[[ DATA FOR REVIEW open ]]

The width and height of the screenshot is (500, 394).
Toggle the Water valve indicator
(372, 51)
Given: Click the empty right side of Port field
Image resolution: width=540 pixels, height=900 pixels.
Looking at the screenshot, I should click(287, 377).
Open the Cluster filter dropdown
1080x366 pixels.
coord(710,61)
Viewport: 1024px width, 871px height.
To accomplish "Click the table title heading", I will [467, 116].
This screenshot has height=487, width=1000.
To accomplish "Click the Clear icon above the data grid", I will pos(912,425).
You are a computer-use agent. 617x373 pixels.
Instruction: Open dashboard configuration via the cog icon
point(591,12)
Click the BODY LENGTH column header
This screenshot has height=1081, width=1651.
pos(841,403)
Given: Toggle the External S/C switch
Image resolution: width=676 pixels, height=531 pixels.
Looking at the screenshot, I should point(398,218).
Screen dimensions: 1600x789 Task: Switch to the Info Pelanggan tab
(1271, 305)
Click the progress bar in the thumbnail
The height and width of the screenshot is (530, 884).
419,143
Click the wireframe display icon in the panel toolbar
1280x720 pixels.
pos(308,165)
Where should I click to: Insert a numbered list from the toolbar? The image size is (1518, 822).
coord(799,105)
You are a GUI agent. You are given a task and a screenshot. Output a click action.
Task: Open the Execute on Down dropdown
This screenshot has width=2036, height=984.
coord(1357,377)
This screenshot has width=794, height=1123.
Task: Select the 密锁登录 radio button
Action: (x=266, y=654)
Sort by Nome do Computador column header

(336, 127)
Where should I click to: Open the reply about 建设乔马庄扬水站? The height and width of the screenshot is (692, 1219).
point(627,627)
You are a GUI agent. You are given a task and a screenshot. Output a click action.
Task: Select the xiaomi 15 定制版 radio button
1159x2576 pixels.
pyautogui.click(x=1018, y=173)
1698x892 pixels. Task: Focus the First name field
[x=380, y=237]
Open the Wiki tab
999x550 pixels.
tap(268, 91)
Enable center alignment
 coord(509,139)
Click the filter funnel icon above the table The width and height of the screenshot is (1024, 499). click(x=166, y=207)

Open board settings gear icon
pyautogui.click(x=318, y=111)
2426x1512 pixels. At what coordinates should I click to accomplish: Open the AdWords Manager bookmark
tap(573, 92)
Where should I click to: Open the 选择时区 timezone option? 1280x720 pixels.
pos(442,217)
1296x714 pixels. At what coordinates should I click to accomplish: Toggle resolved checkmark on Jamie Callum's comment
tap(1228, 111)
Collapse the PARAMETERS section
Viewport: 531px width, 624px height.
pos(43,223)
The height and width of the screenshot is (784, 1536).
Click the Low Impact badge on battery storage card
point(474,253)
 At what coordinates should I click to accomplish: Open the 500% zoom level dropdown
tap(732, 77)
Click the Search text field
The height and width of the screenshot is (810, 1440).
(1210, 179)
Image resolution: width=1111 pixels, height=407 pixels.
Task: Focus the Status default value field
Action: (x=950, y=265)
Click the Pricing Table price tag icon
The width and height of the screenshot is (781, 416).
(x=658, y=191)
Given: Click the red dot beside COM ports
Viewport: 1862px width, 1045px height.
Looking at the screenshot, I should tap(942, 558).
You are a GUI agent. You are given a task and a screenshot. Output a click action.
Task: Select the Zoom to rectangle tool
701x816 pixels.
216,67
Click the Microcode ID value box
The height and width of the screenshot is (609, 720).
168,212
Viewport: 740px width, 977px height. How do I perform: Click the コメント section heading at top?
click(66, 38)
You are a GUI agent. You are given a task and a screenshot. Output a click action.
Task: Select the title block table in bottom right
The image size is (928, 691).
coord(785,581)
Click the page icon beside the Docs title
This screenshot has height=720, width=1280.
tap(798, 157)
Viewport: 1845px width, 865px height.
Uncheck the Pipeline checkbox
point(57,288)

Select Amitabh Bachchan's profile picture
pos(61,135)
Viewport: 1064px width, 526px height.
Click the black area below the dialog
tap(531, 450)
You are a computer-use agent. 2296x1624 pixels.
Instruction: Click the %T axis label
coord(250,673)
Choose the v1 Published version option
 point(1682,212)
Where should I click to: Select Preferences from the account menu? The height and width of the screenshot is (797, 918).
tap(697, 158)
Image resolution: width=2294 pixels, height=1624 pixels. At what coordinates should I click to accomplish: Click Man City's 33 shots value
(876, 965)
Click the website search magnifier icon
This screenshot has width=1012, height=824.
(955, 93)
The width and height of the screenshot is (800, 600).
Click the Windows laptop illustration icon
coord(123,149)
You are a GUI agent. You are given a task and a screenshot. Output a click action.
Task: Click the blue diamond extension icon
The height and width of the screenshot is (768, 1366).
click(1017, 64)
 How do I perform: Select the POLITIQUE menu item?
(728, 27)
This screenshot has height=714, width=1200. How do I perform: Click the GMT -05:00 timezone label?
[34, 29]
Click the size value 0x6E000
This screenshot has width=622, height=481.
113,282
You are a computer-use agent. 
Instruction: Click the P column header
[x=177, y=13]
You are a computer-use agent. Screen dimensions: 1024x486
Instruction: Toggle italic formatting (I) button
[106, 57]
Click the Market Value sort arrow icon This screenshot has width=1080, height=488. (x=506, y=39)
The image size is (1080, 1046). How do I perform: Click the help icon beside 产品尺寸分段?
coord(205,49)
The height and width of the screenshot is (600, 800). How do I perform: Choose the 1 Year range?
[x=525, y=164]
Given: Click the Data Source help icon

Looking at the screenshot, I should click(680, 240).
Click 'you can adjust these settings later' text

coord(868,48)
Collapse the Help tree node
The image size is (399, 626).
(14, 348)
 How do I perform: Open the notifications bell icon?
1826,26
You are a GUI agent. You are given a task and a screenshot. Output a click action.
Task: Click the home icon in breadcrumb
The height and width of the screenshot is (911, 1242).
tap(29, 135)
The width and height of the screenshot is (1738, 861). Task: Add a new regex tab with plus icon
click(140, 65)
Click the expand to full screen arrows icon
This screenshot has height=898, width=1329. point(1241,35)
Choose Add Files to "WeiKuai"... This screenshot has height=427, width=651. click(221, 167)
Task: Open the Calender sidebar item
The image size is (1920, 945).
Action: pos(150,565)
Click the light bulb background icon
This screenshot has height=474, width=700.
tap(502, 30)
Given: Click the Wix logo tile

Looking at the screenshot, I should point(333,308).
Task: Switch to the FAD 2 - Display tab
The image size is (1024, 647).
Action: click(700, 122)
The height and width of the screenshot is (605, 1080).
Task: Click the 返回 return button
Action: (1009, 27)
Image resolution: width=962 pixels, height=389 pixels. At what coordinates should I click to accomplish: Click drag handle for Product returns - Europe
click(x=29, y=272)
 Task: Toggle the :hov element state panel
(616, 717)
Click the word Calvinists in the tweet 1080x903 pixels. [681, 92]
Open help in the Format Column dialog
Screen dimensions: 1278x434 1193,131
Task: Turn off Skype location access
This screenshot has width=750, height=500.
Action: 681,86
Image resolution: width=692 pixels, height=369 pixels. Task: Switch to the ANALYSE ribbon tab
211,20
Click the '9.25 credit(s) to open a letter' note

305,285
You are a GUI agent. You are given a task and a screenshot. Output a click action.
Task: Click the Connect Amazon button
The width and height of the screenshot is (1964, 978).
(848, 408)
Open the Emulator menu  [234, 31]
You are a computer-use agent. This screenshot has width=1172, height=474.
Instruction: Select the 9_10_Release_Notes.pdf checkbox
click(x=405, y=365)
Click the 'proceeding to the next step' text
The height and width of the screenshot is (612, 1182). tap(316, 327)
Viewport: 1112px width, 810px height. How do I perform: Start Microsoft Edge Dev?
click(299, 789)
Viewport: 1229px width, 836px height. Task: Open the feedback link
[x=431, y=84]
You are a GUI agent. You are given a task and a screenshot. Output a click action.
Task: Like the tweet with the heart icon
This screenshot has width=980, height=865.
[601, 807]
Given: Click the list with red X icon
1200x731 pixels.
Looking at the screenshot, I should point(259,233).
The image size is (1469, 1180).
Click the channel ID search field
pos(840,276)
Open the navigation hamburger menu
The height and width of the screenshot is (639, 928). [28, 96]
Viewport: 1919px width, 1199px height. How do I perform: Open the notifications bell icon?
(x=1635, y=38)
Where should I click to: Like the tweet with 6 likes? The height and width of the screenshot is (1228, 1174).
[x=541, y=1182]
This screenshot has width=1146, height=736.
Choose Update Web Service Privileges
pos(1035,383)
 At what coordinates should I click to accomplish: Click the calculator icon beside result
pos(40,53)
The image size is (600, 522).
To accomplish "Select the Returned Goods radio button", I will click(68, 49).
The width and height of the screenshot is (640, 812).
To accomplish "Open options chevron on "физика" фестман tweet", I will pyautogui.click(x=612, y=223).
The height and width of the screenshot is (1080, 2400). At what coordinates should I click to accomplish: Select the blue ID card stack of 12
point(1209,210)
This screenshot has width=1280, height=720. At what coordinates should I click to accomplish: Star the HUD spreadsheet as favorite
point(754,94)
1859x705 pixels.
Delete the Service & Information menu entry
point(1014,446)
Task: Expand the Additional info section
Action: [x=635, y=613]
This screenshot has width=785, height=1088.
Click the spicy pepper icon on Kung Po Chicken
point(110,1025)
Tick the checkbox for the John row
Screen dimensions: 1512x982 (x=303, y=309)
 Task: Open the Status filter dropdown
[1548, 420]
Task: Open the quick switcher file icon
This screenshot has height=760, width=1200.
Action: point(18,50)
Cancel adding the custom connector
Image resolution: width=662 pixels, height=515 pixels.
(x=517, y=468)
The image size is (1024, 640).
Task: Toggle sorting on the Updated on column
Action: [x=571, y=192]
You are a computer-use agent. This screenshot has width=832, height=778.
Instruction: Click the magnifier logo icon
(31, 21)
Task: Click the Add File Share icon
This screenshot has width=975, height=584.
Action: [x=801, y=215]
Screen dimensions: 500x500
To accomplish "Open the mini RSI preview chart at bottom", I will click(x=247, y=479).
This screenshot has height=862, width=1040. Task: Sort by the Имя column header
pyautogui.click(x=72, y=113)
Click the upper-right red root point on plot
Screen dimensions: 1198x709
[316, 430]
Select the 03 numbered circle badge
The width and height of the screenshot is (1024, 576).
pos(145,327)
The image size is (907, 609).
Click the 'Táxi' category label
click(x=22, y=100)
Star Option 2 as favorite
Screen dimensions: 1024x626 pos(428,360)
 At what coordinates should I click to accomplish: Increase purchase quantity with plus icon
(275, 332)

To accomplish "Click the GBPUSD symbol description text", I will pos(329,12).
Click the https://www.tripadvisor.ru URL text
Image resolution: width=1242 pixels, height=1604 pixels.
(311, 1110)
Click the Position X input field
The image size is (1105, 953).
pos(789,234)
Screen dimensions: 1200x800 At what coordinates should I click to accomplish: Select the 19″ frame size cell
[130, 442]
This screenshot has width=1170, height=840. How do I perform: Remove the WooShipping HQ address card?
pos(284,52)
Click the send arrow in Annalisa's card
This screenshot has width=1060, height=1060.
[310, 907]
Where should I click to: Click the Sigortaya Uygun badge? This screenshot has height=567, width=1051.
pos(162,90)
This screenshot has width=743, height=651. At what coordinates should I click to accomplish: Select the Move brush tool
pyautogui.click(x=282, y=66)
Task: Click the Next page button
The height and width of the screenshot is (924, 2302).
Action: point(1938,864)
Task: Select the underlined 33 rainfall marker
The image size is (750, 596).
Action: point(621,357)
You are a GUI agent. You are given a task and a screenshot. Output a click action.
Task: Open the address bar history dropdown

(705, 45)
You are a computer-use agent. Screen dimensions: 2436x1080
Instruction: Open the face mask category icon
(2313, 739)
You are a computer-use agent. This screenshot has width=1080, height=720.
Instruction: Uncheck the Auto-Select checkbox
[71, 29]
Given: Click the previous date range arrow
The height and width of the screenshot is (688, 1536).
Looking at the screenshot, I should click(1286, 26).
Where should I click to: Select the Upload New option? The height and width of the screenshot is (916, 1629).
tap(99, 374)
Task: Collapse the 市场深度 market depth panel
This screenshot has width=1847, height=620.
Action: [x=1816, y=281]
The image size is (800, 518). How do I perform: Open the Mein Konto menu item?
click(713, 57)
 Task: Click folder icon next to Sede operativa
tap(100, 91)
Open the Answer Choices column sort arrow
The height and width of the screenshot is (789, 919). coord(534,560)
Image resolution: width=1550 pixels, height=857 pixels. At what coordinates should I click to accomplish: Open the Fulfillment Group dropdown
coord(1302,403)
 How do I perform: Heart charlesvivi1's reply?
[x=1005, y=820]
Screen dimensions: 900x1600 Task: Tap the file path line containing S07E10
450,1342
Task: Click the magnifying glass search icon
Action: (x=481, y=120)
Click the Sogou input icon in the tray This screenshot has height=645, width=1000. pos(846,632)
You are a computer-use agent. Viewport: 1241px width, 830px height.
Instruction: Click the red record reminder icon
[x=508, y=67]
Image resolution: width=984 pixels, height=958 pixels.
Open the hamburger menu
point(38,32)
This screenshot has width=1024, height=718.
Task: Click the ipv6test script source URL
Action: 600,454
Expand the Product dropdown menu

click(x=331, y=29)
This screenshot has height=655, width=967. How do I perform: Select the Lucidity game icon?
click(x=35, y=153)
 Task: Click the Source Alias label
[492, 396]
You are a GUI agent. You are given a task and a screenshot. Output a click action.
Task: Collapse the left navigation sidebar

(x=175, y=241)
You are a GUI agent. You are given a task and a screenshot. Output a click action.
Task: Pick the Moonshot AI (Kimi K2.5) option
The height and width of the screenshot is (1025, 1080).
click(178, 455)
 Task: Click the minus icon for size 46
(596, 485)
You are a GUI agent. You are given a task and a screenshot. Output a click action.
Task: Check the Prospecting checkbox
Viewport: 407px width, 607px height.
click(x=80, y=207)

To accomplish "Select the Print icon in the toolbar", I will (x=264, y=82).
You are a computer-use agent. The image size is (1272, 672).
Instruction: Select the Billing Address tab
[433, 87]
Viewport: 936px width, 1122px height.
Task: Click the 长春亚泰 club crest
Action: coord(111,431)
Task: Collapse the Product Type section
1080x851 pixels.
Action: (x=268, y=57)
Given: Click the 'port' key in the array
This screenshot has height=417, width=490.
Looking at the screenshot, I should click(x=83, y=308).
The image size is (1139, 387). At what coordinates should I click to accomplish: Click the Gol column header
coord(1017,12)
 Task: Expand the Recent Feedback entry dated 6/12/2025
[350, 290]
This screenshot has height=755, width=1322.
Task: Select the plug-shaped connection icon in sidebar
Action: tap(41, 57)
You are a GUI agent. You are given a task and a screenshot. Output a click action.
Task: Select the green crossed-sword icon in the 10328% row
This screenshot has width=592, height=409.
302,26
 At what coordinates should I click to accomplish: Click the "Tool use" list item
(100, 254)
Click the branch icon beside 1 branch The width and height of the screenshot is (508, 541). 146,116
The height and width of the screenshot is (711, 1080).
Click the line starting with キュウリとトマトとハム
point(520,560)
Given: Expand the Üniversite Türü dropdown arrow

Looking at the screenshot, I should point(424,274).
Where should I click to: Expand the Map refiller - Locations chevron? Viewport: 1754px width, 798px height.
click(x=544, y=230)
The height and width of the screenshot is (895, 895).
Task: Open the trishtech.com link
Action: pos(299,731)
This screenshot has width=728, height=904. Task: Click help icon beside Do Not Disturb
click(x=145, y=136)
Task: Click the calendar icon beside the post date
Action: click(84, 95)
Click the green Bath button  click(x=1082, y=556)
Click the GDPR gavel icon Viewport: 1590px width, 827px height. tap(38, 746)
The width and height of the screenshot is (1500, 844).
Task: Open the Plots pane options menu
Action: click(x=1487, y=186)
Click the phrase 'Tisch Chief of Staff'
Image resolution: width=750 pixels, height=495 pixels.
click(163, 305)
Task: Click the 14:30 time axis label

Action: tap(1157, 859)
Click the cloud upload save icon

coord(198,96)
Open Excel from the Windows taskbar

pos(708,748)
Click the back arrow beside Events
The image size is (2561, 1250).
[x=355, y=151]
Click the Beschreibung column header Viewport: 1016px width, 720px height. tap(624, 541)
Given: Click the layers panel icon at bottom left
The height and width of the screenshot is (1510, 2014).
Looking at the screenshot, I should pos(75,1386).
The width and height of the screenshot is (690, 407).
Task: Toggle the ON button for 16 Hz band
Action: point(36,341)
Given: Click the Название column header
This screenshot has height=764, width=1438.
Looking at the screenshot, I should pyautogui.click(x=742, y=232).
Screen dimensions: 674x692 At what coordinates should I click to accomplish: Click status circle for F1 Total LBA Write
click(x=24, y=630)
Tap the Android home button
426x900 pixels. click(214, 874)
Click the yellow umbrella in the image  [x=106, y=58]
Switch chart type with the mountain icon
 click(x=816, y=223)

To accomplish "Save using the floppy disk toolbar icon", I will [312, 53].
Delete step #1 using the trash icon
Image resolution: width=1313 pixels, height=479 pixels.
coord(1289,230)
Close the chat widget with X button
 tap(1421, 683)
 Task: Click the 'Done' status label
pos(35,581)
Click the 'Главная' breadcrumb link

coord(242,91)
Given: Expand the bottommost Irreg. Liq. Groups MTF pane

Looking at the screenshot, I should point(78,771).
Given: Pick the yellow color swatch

[[ DATA FOR REVIEW closed ]]

Pull every line containing "will" from the entries above and copy it.

# RESULT OF THE TASK
To accomplish "Click the table title heading", I will [467, 116].
To accomplish "Click the Clear icon above the data grid", I will pos(912,425).
To accomplish "Select the Returned Goods radio button", I will click(68, 49).
To accomplish "Open options chevron on "физика" фестман tweet", I will pyautogui.click(x=612, y=223).
To accomplish "Open the mini RSI preview chart at bottom", I will click(x=247, y=479).
To accomplish "Click the GBPUSD symbol description text", I will pos(329,12).
To accomplish "Select the Print icon in the toolbar", I will (x=264, y=82).
To accomplish "Save using the floppy disk toolbar icon", I will [312, 53].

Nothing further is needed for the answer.